» **Extract**:
* Start *

# Smoking some Catfish



## jcam222 (Jun 24, 2017)

I used to get out a lot fishing and every year around June time frame i would catch a bunch of catfish and a guy at work would smoke them for me. He did smaller cats skin on and they were delicious. I fish rarely but on a whim hit it today and got a nice mess of channel cat. Most of them larger than what he used to do for me. 

These catfish are out of deep cold rock bottom water. I have had several fish frys with them and they are as mild as any farm raised you will ever taste. Should make for great smoked fish. May even try to convert some to smoked fish dip. 

I have two with skin on and the rest skinned, all gutted and heads removed. Have them soaking in a simple brine of salt, soy, garlic , brown sugar and some cayenne. Gonna brine for about 4 hours and then smoke them at 190 until they hit 145 degrees. Hoping they are even have as good as his were.

* End *

» **Task goal**:
Copy out the forum post above about smoking catfish, word for word from start to finish.

[Records about locating elements on screens]
* Start *

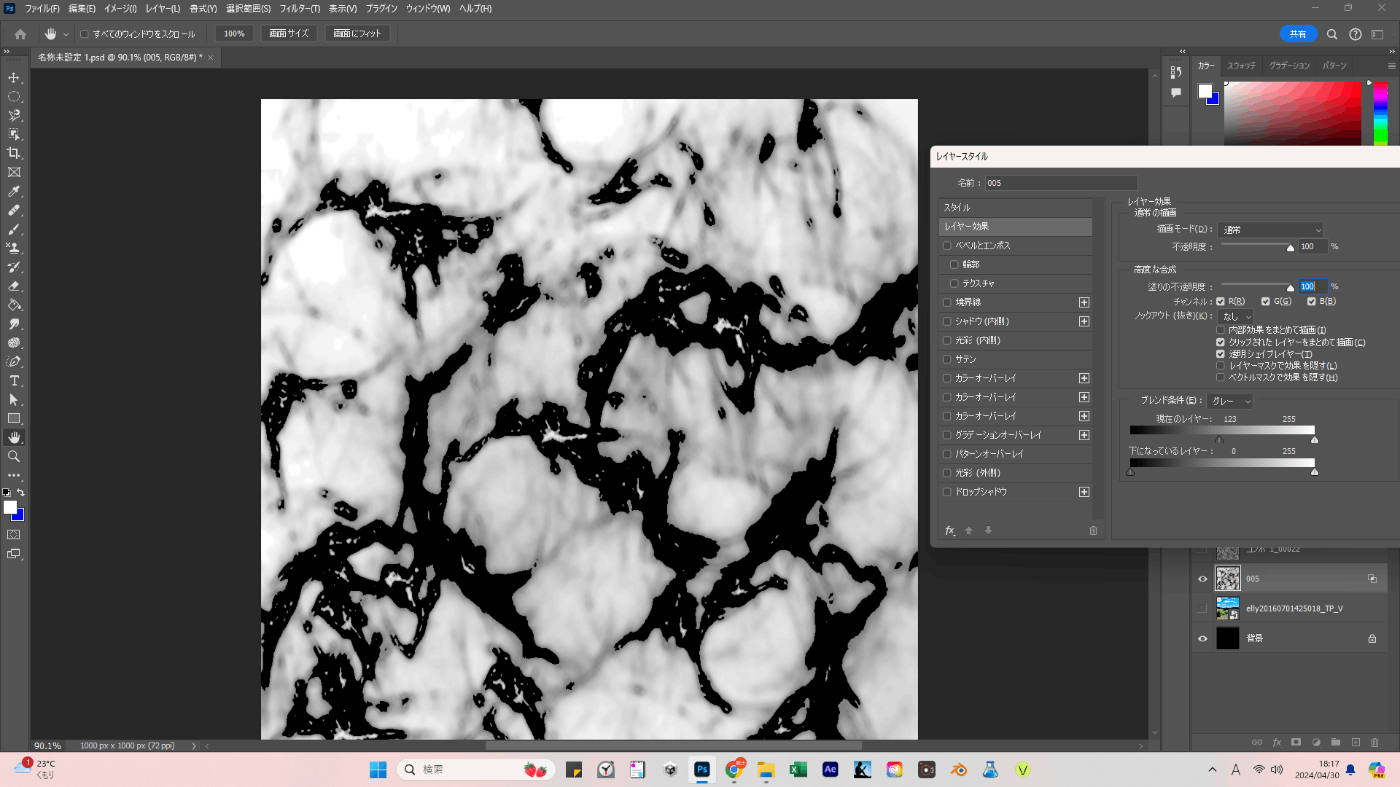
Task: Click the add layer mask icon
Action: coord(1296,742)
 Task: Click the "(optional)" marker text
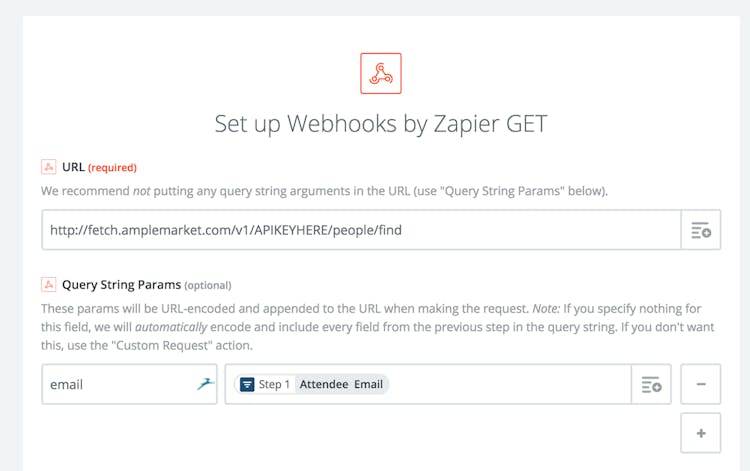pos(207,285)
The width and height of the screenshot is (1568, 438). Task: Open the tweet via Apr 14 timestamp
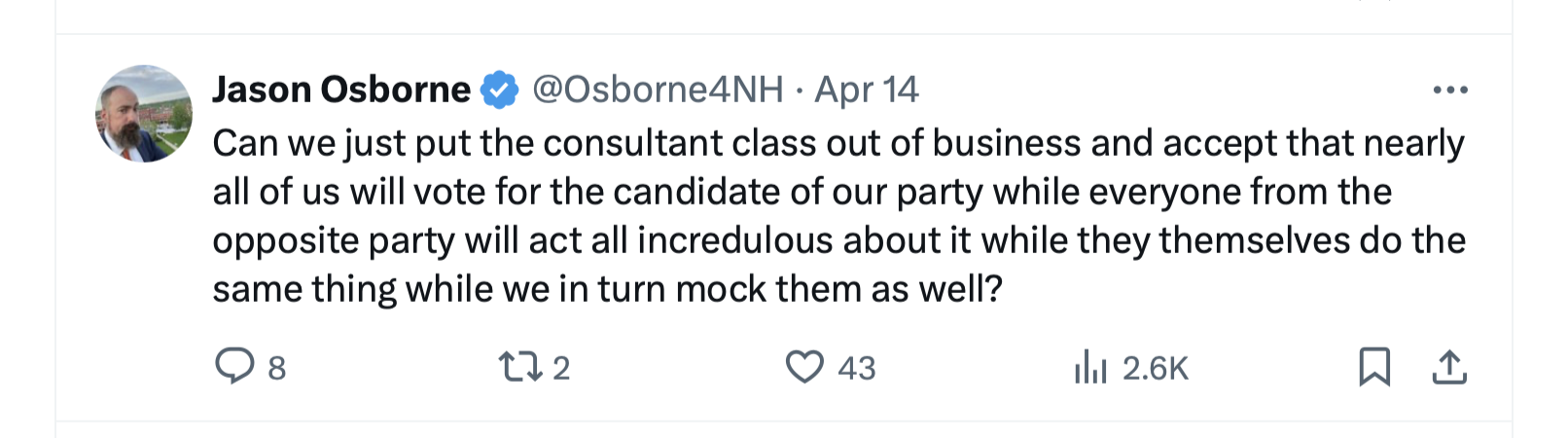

* End *
* Start *

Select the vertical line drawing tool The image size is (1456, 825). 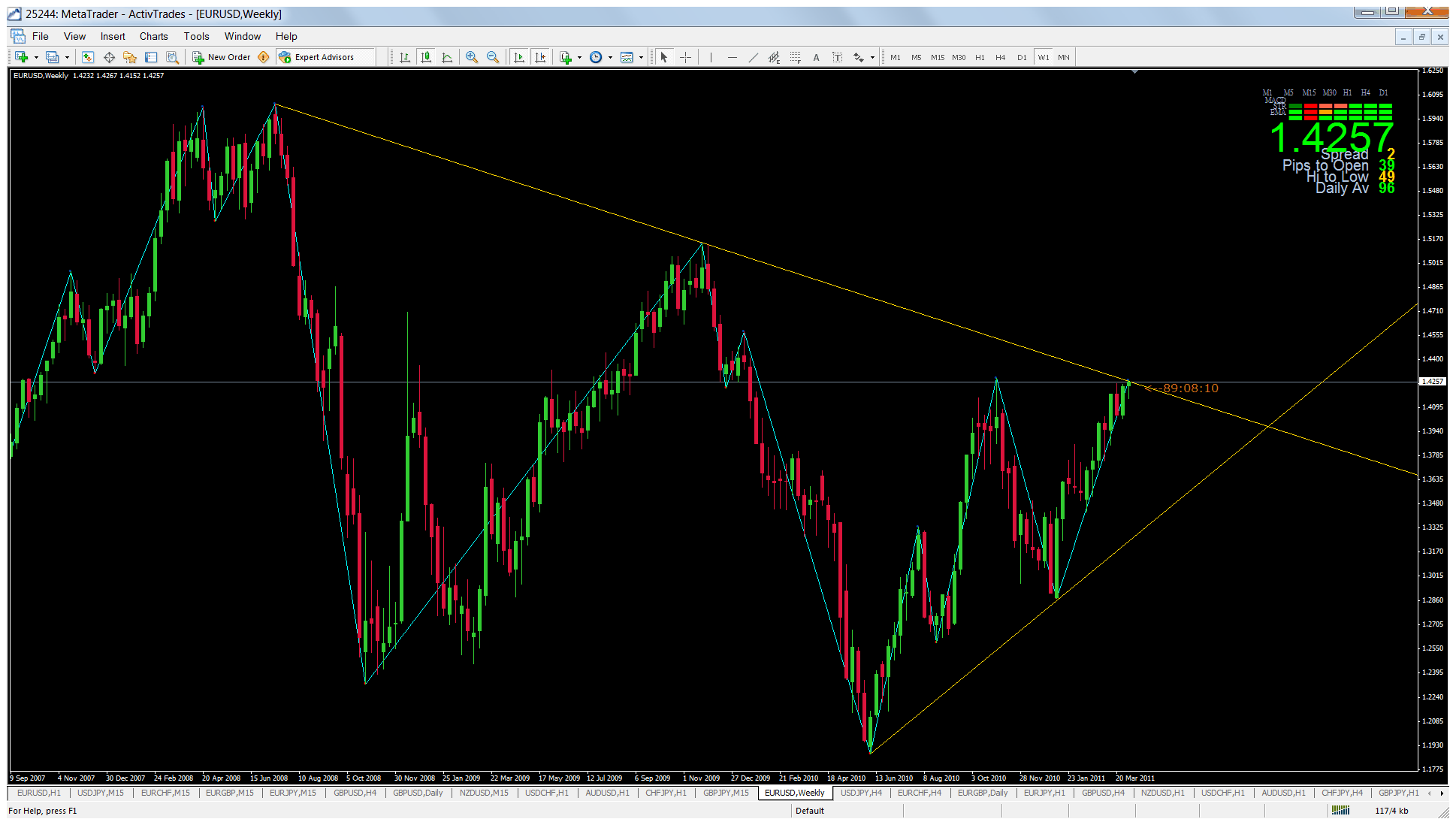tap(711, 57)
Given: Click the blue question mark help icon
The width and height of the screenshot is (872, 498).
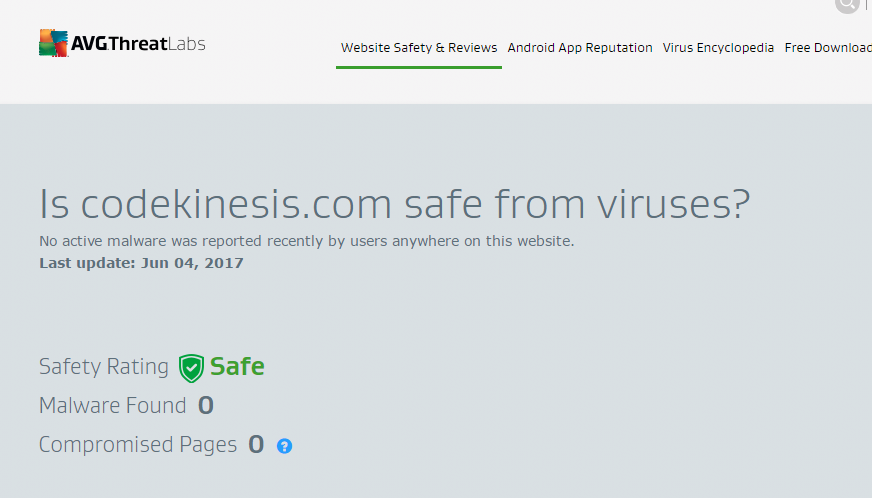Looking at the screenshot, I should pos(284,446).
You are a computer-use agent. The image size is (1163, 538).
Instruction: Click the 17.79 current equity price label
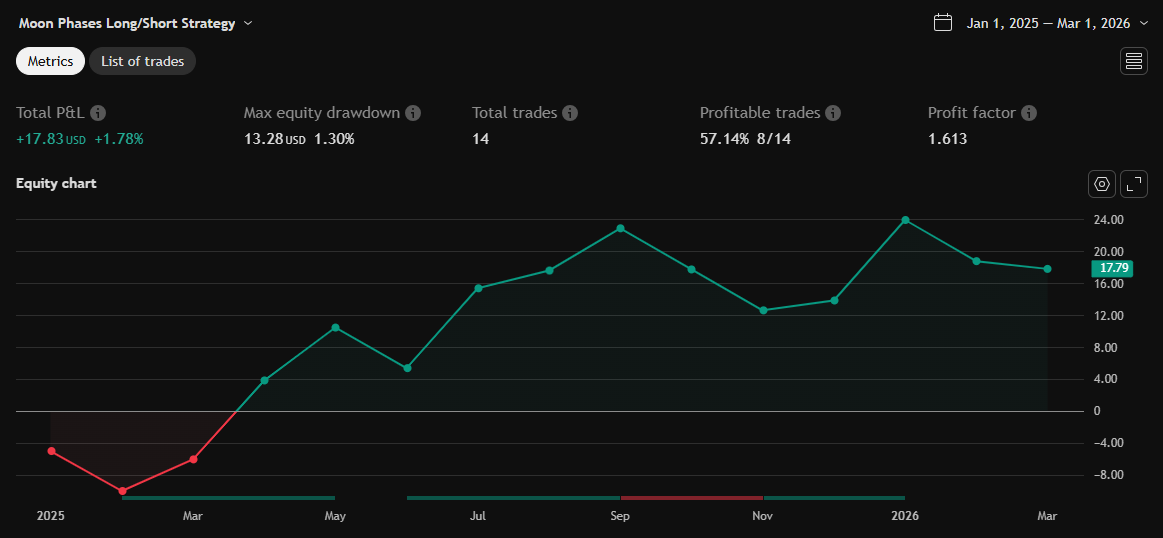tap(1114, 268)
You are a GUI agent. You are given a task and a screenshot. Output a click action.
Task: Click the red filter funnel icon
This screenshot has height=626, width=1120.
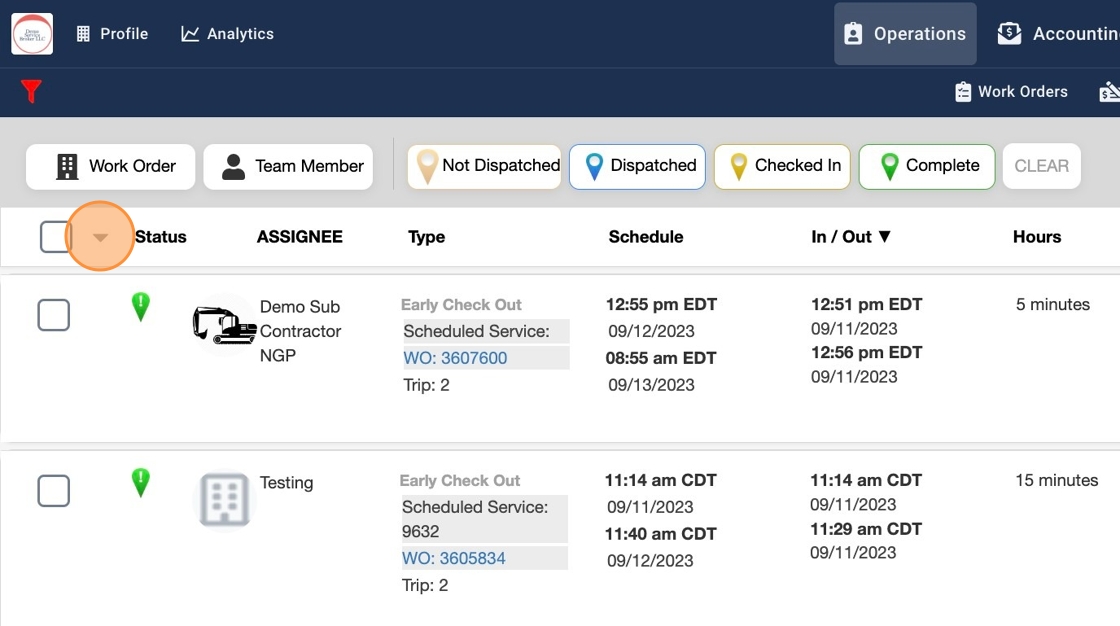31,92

* End *

» **Full solution**:
# Smoking some Catfish



## jcam222 (Jun 24, 2017)

I used to get out a lot fishing and every year around June time frame i would catch a bunch of catfish and a guy at work would smoke them for me. He did smaller cats skin on and they were delicious. I fish rarely but on a whim hit it today and got a nice mess of channel cat. Most of them larger than what he used to do for me. 

These catfish are out of deep cold rock bottom water. I have had several fish frys with them and they are as mild as any farm raised you will ever taste. Should make for great smoked fish. May even try to convert some to smoked fish dip. 

I have two with skin on and the rest skinned, all gutted and heads removed. Have them soaking in a simple brine of salt, soy, garlic , brown sugar and some cayenne. Gonna brine for about 4 hours and then smoke them at 190 until they hit 145 degrees. Hoping they are even have as good as his were.